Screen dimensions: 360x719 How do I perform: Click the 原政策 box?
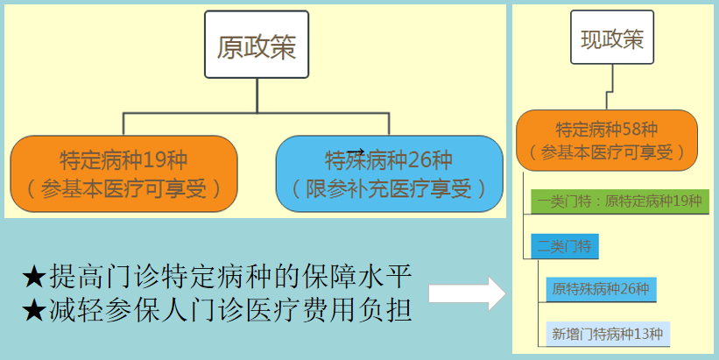coord(256,46)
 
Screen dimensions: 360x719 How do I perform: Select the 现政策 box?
coord(612,39)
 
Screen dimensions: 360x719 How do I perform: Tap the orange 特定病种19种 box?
coord(123,173)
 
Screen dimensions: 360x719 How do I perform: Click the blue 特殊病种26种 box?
coord(389,173)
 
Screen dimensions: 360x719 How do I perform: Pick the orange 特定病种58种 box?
coord(606,140)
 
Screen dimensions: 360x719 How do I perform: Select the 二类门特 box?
coord(564,247)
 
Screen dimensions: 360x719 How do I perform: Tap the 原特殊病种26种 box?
coord(601,289)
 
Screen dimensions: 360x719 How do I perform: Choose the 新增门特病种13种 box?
coord(607,333)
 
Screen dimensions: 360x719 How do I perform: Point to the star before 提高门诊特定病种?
coord(33,278)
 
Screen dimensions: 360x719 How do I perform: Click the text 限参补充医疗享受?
coord(388,187)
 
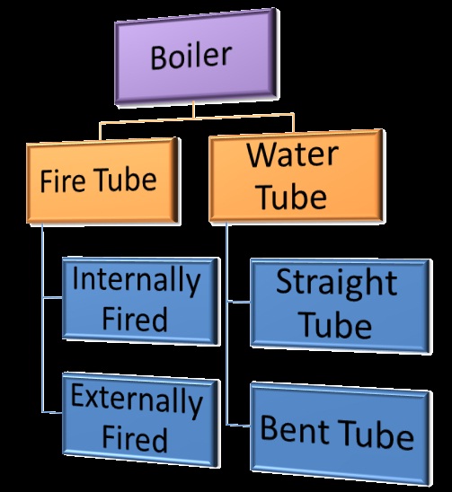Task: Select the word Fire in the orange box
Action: (62, 180)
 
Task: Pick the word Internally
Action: (136, 280)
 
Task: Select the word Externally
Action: (136, 401)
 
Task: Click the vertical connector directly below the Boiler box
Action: (194, 112)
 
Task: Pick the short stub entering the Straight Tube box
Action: (238, 303)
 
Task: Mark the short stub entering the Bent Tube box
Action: (238, 425)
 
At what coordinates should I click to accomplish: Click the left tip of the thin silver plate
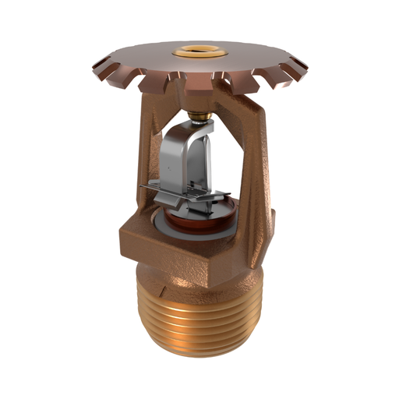143,187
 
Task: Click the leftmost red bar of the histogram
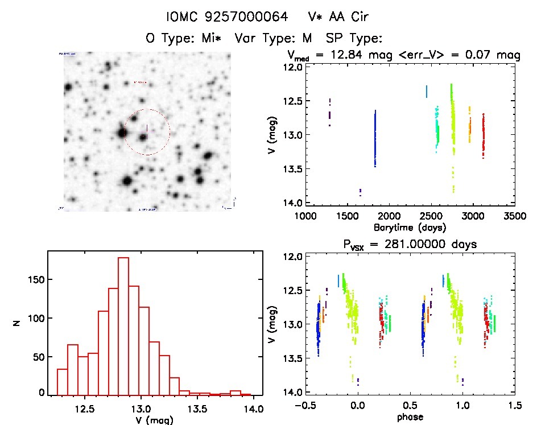click(x=62, y=381)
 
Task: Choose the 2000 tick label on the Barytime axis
click(x=389, y=216)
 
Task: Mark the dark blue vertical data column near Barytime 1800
click(x=375, y=138)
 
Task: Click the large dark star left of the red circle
click(x=122, y=133)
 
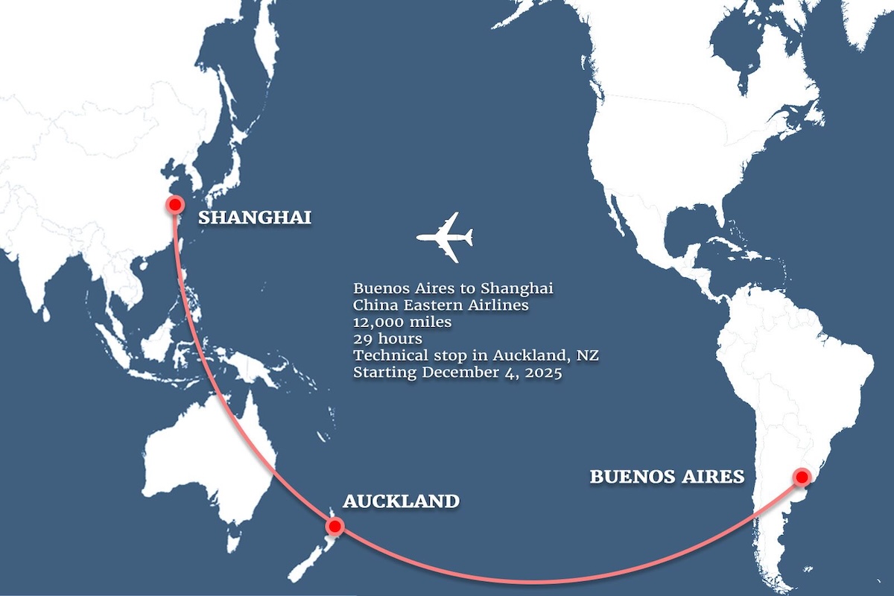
####
AIM OF THE TASK: Starting at the line containing "Screen dimensions: 360x719 How do I perform: Select the 二类门特" and ending at the line containing "Action: (62, 180)", copy that part of the listing with "box" swapped for "button" and nothing else changed. Leave the pictures out.

CORRECT ANSWER:
Screen dimensions: 360x719 How do I perform: Select the 二类门特 button?
coord(564,247)
 
Screen dimensions: 360x719 How do I perform: Tap the 原特殊病种26种 button?
coord(601,289)
 
Screen dimensions: 360x719 How do I perform: Choose the 新增门特病种13种 button?
coord(607,333)
 
Screen dimensions: 360x719 How do I perform: Point to the star before 提高门诊特定病种?
coord(33,278)
 
Screen dimensions: 360x719 How do I perform: Click the text 限参补充医疗享受?
coord(388,187)
 
Task: Select the word Fire in the orange button
Action: (62, 180)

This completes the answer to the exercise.